Cash investments are obligations that are mature in a relatively short period of time. The benefit of these types of investments is that it is possible to a return without the need to commit funds for an extended amount of time. Generally, a cash investment will reach maturity within three to six months, although some may require as long as one calendar year to mature.
A cash investment can usually be redeemed with relatively little effort. This factor makes an investment of this type ideal for anyone who needs to quickly convert an investment into cash for an emergency. While some cash investments may carry a small penalty for early withdrawal, others have no penalties at all.
While a cash investment can take several forms, there are three that tend to be the most common. Money market funds are one example. With a money market account, the fixed income assets backing the fund are generally low in risk and generate a small but steady return. The account also has a high level of liquidity, something that makes it ideal for use as a source of emergency or contingency funds.
Another example of a cash investment is a bank account that bears interest. Increasingly, banks are offering savings accounts that carry no penalties for early withdrawal, while still offering a competitive rate of interest. Some banks offer a slightly higher rate of interest as long as the account balance remains over a certain level. Once again, the funds in this type of cash investment are readily available should an unanticipated situation arise.
Short-term certificates of deposit, also known as CDs, are a third example of a cash investment. Today, it is possible to open a certificate of deposit with a maturity date of as little as three months. Generally, CDs of this type carry a fixed rate of interest, although there are some institutions that also offer a floating or variable rate with this investment option.

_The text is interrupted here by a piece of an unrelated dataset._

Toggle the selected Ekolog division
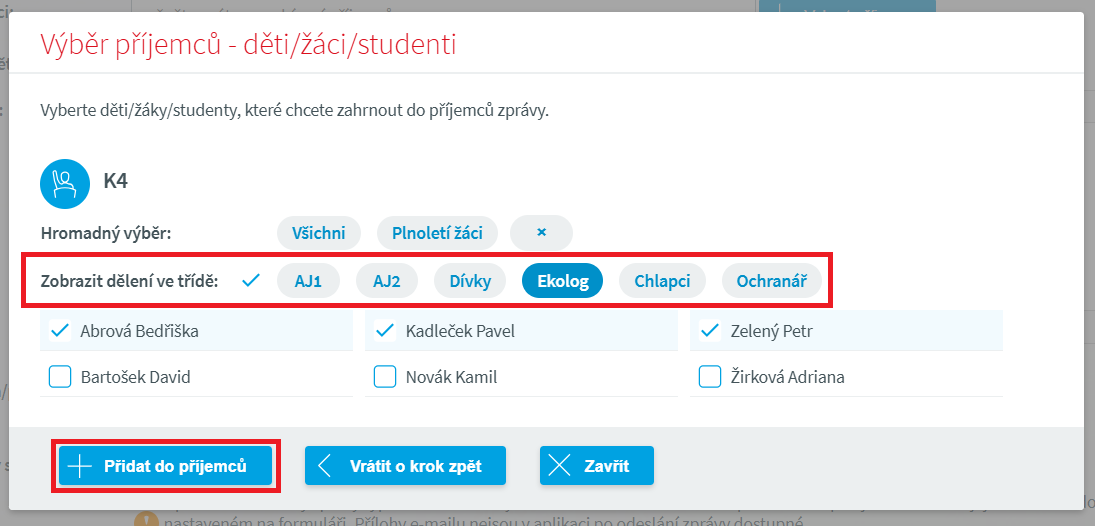Image resolution: width=1095 pixels, height=526 pixels. coord(563,281)
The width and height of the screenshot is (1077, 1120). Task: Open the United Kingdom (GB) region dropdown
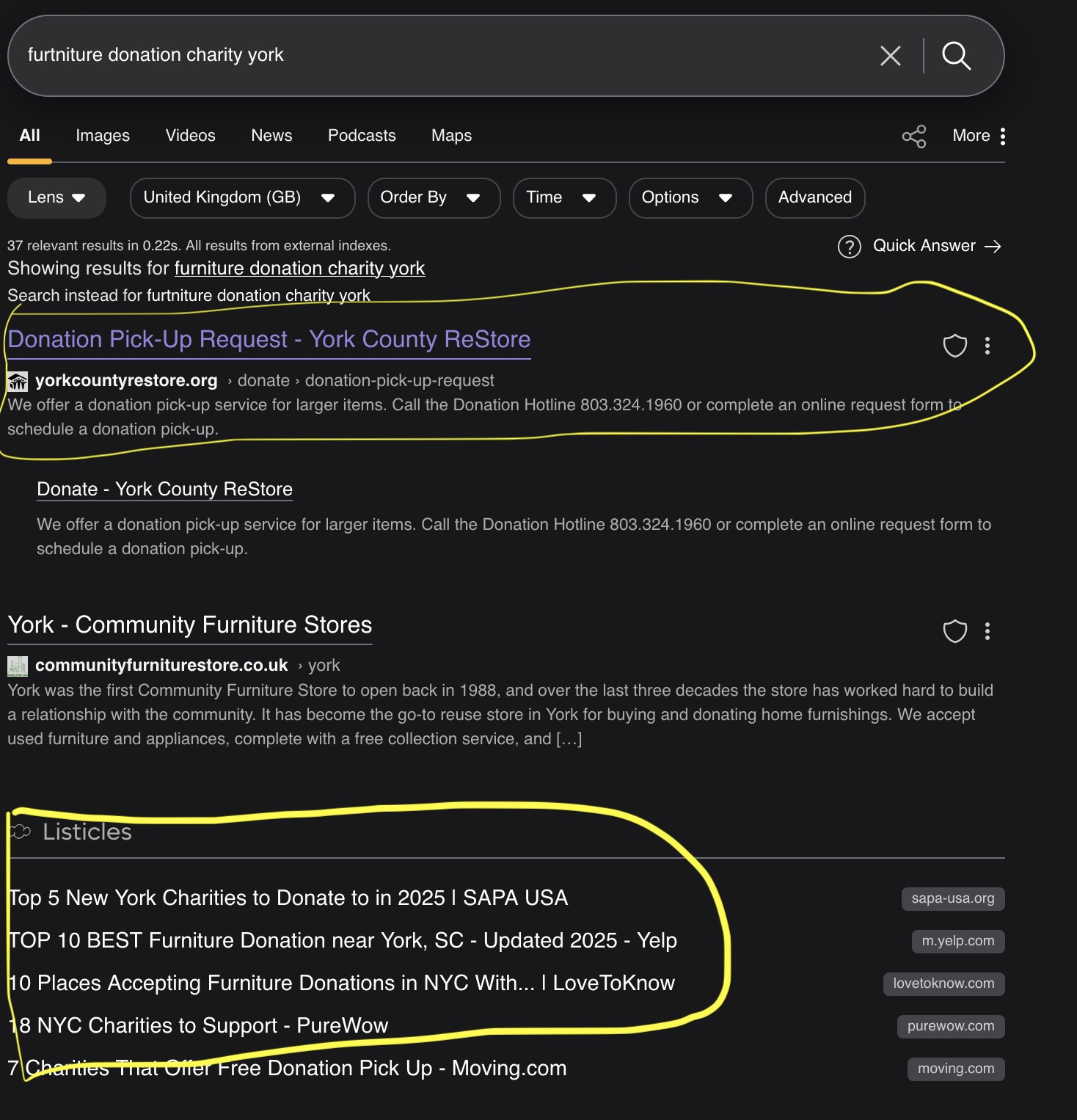(241, 197)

There is some difference of opinion as to whether a short-term bond issue can be rightly classified as a cash investment, even when the bond is set to mature in twelve months or less. The major objection appears to be that withdrawing from the issue early is generally not a simple process, and often involves selling the bond in order to recoup the original investment and any interest applied up to that point. Others feel that if the short-term bond will mature within six months to a year, it still meets the basic criteria as a cash investment, even though it may take a little more effort to convert the asset in the event of a financial crisis.